> [Tareas por hacer]
- 1) En el texto citado, ¿por qué se planteó al principio quien escribe si el sobrenombre «Lobo solitario» tenía alguna connotación negativa? Contesta en una a tres oraciones.
- 2) Copia del texto citado el fragmento que va de «Me habían hablado» a «sus amistosos favores!», ambos incluidos.

***** Texto citado

Meditaciones de un lobo solitario

 

En algún número de la revista, Jon, su director, me dedicó unas amables líneas en las que me otorgaba el sobrenombre de “Lobo solitario”. Aunque no fue el primero en llamarme así, sino su buen amigo y también mío Antxon, nuestro fotógrafo.

He de reconocer que en un principio no tuve claro si tal denominación tenía en mi caso alguna connotación negativa. Y no es de extrañar que me lo planteara, porque en el imaginario colectivo el lobo ha sido siempre un animal feroz y cruel, una imagen quizás motivada por la literatura y el cine. Por ello, al ser humano se le ha comparado con el lobo en diversas circunstancias, bien sea por su carácter arisco o por su manera de actuar al enfrentarse a según qué situaciones. Y podemos observar cómo se tilda de lobos solitarios a políticos que o bien se vieron apartados por su partido, o bien ellos mismos se mostraban críticos y actuaban de una manera relativamente independiente. Pero también se hace referencia a terroristas (o criminales en general) que actúan por cuenta propia, sin estar explícitamente adscritos a ninguna banda. ¿A que ahora entendéis mi mosqueo?

Pero el caso es que hace unos meses volvió a caer en mis manos «El lobo estepario» de Hermann Hesse, quien define así sus sensaciones: «Soledad era independencia, yo me la había deseado, y la había conseguido al cabo de largos años. Era fría, es cierto, pero también era tranquila, maravillosamente tranquila y grande, como el tranquilo espacio frío en el que se mueven las estrellas».

Por eso cuando nos juntamos 40 cicloturistas de todo nivel y condición para escalar algunas de las más bellas cumbres alpinas fuera de los circuitos tradicionales, quise comprobar una vez más si quien esto escribe seguía respondiendo al comportamiento que se espera de un lobo solitario.

Me habían hablado del col de l’Arpettaz, en la Saboya, pero acudí (y acudimos) sin ninguna referencia concreta de lo que nos íbamos a encontrar. Cierto es que la carretera que asciende hasta el Refugio aparece en los mapas, pero el Street View aún no se ha dignado visitarla. ¡Qué maravillosa ocasión para alejarme de la “manada” y experimentar si mi amiga soledad seguía concediéndome sus amistosos favores!

Advirtiendo a la organización de que iba a saltarme la subida previa al cómodo y relajado, si los colegas te dejan a tu aire, col du Marais, que ya conocía de visitas anteriores, me separé del grupo para emprender en solitario la ascensión al citado puerto de la comuna de Ugine. El calor era sofocante a esa hora del mediodía, pero una fuente salvadora en el primer pueblo y luego una refrescante cascada en el tercer kilómetro me devolvieron los ánimos para afrontar una subida que suponía muy exigente.

**********
***** Datos guardados

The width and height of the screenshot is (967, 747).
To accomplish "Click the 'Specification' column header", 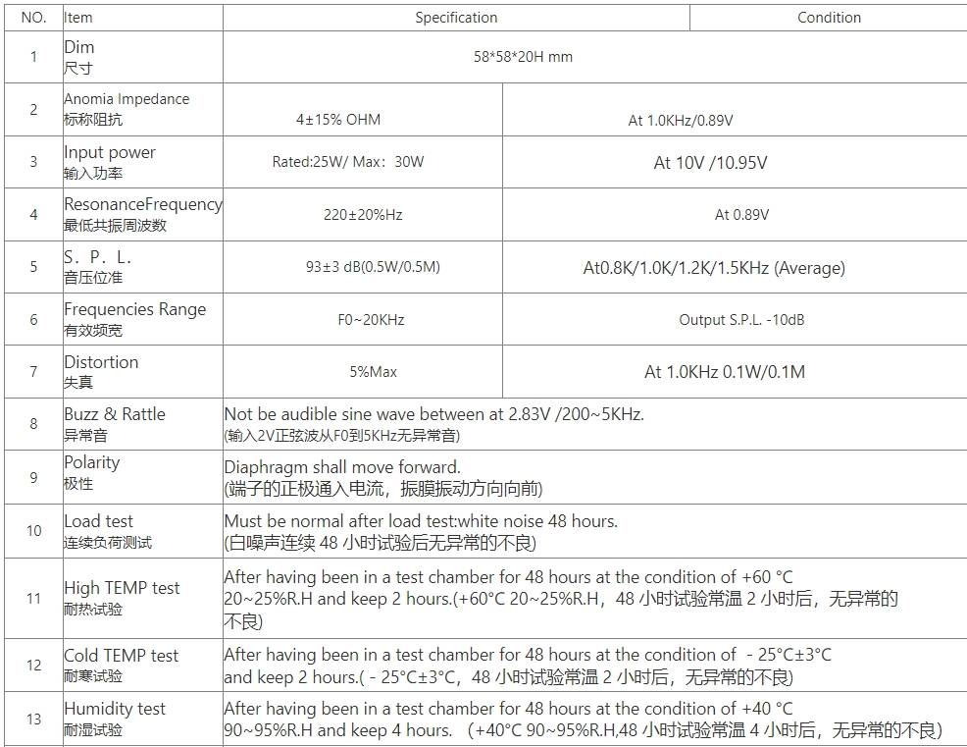I will pos(456,18).
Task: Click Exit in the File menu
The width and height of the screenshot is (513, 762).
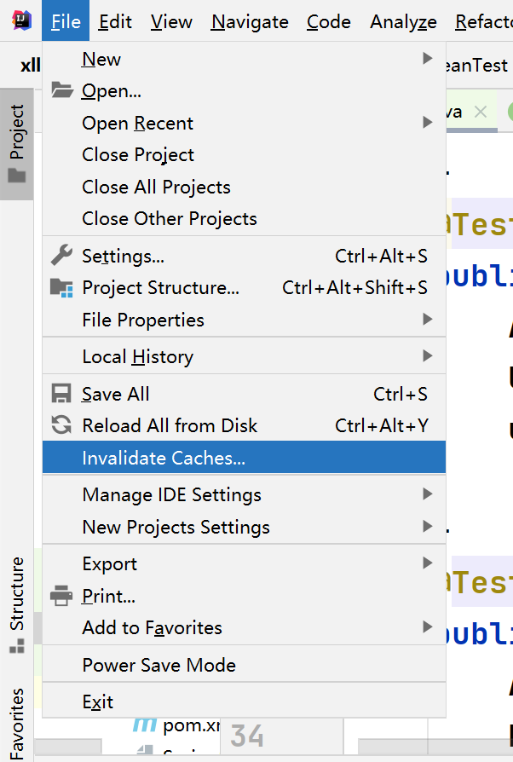Action: 98,702
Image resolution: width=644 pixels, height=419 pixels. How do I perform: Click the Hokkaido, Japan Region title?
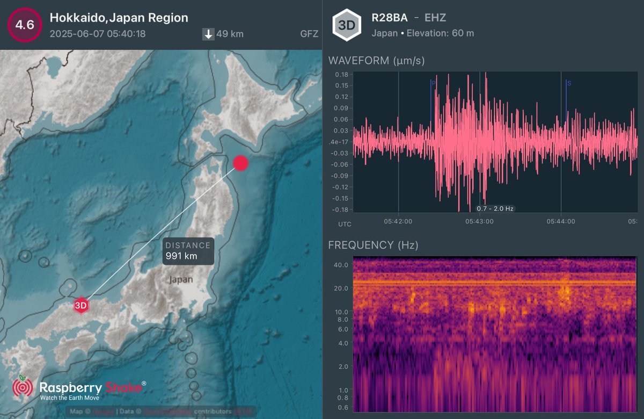tap(119, 18)
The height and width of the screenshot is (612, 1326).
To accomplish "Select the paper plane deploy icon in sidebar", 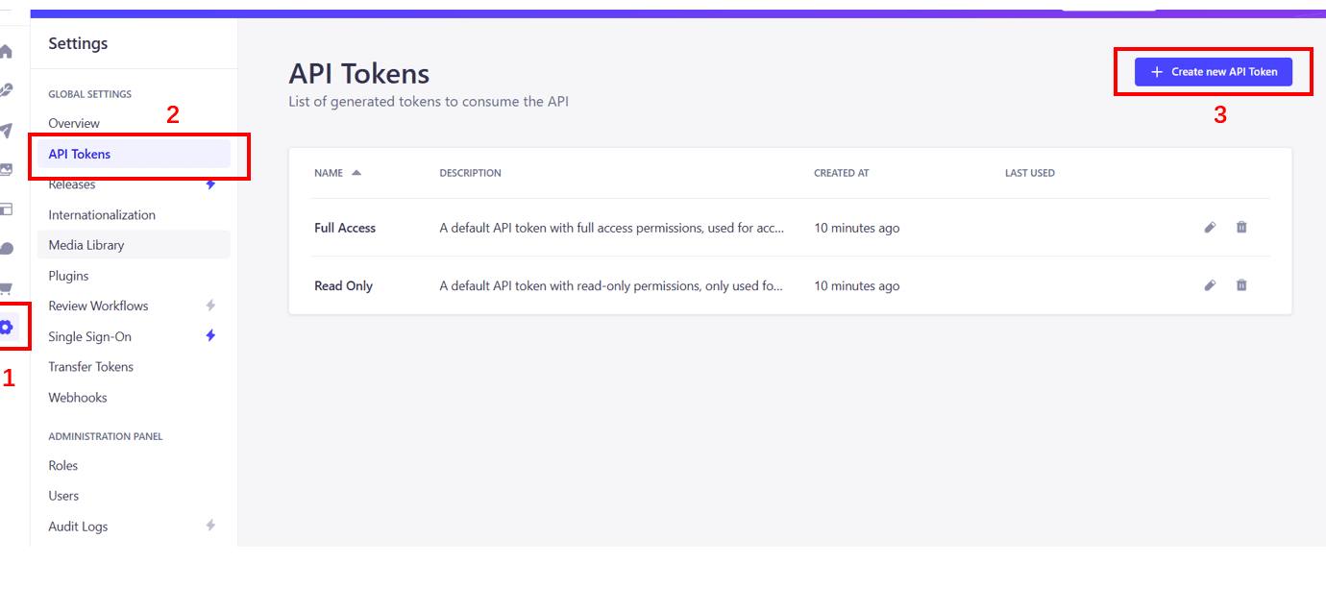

**********

> [Problemas resueltos]
- 1) Porque en el imaginario colectivo el lobo ha sido siempre un animal feroz y cruel, una imagen quizá motivada por la literatura y el cine. Además, se llama lobos solitarios a políticos apartados por su partido o que actúan con independencia, y a terroristas o criminales que actúan por cuenta propia.

- 2)
Me habían hablado del col de l’Arpettaz, en la Saboya, pero acudí (y acudimos) sin ninguna referencia concreta de lo que nos íbamos a encontrar. Cierto es que la carretera que asciende hasta el Refugio aparece en los mapas, pero el Street View aún no se ha dignado visitarla. ¡Qué maravillosa ocasión para alejarme de la “manada” y experimentar si mi amiga soledad seguía concediéndome sus amistosos favores!